Swap "taskbar" for "task bar" everywhere in the records below and leave everything else unchanged.

== Data in this exercise ==

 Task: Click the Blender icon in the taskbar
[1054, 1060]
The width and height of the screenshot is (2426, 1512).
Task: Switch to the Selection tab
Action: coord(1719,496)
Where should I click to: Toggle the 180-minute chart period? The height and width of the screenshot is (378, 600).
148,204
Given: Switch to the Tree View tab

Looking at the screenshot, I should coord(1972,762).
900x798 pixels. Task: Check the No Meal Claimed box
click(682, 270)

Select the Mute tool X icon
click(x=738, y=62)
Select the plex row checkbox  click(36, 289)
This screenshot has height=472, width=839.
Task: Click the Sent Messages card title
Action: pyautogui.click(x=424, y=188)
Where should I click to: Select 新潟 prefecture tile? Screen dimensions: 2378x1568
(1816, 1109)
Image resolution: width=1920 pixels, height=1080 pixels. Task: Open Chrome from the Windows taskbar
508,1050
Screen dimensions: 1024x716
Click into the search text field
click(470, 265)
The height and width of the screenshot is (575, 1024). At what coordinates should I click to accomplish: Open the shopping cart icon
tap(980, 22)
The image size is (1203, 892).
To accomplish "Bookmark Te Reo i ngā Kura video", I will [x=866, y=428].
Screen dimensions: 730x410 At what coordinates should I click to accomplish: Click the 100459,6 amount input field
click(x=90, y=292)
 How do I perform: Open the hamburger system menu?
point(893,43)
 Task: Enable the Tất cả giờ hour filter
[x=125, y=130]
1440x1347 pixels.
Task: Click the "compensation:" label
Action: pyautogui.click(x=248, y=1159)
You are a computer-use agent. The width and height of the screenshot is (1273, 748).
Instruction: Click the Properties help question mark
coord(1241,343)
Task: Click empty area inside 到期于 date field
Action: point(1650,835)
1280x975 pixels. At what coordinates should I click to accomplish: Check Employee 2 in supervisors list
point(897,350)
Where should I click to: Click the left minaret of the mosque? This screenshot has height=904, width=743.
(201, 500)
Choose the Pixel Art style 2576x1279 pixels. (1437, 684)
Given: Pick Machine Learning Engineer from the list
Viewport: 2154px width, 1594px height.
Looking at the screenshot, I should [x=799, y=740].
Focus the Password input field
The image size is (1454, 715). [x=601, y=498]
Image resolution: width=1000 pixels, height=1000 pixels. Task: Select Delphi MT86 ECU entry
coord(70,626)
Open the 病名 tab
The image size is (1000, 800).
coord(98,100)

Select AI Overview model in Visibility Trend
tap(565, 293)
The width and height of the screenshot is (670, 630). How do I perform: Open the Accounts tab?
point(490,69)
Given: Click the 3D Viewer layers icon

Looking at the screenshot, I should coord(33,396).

===

**In response**
 Task: Click the Blender icon in the task bar
[1054, 1060]
The width and height of the screenshot is (2426, 1512).
Task: Switch to the Selection tab
Action: coord(1719,496)
Where should I click to: Toggle the 180-minute chart period? The height and width of the screenshot is (378, 600).
148,204
Given: Switch to the Tree View tab

Looking at the screenshot, I should coord(1972,762).
900x798 pixels. Task: Check the No Meal Claimed box
click(682, 270)

Select the Mute tool X icon
click(x=738, y=62)
Select the plex row checkbox  click(36, 289)
This screenshot has height=472, width=839.
Task: Click the Sent Messages card title
Action: pyautogui.click(x=424, y=188)
Where should I click to: Select 新潟 prefecture tile? Screen dimensions: 2378x1568
(1816, 1109)
Image resolution: width=1920 pixels, height=1080 pixels. Task: Open Chrome from the Windows task bar
508,1050
Screen dimensions: 1024x716
Click into the search text field
click(470, 265)
The height and width of the screenshot is (575, 1024). At what coordinates should I click to accomplish: Open the shopping cart icon
tap(980, 22)
The image size is (1203, 892).
To accomplish "Bookmark Te Reo i ngā Kura video", I will [x=866, y=428].
Screen dimensions: 730x410 At what coordinates should I click to accomplish: Click the 100459,6 amount input field
click(x=90, y=292)
 How do I perform: Open the hamburger system menu?
point(893,43)
 Task: Enable the Tất cả giờ hour filter
[x=125, y=130]
1440x1347 pixels.
Task: Click the "compensation:" label
Action: pyautogui.click(x=248, y=1159)
You are a computer-use agent. The width and height of the screenshot is (1273, 748).
Instruction: Click the Properties help question mark
coord(1241,343)
Task: Click empty area inside 到期于 date field
Action: point(1650,835)
1280x975 pixels. At what coordinates should I click to accomplish: Check Employee 2 in supervisors list
point(897,350)
Where should I click to: Click the left minaret of the mosque? This screenshot has height=904, width=743.
(201, 500)
Choose the Pixel Art style 2576x1279 pixels. (1437, 684)
Given: Pick Machine Learning Engineer from the list
Viewport: 2154px width, 1594px height.
Looking at the screenshot, I should [x=799, y=740].
Focus the Password input field
The image size is (1454, 715). [x=601, y=498]
Image resolution: width=1000 pixels, height=1000 pixels. Task: Select Delphi MT86 ECU entry
coord(70,626)
Open the 病名 tab
The image size is (1000, 800).
coord(98,100)

Select AI Overview model in Visibility Trend
tap(565, 293)
The width and height of the screenshot is (670, 630). How do I perform: Open the Accounts tab?
point(490,69)
Given: Click the 3D Viewer layers icon

Looking at the screenshot, I should coord(33,396).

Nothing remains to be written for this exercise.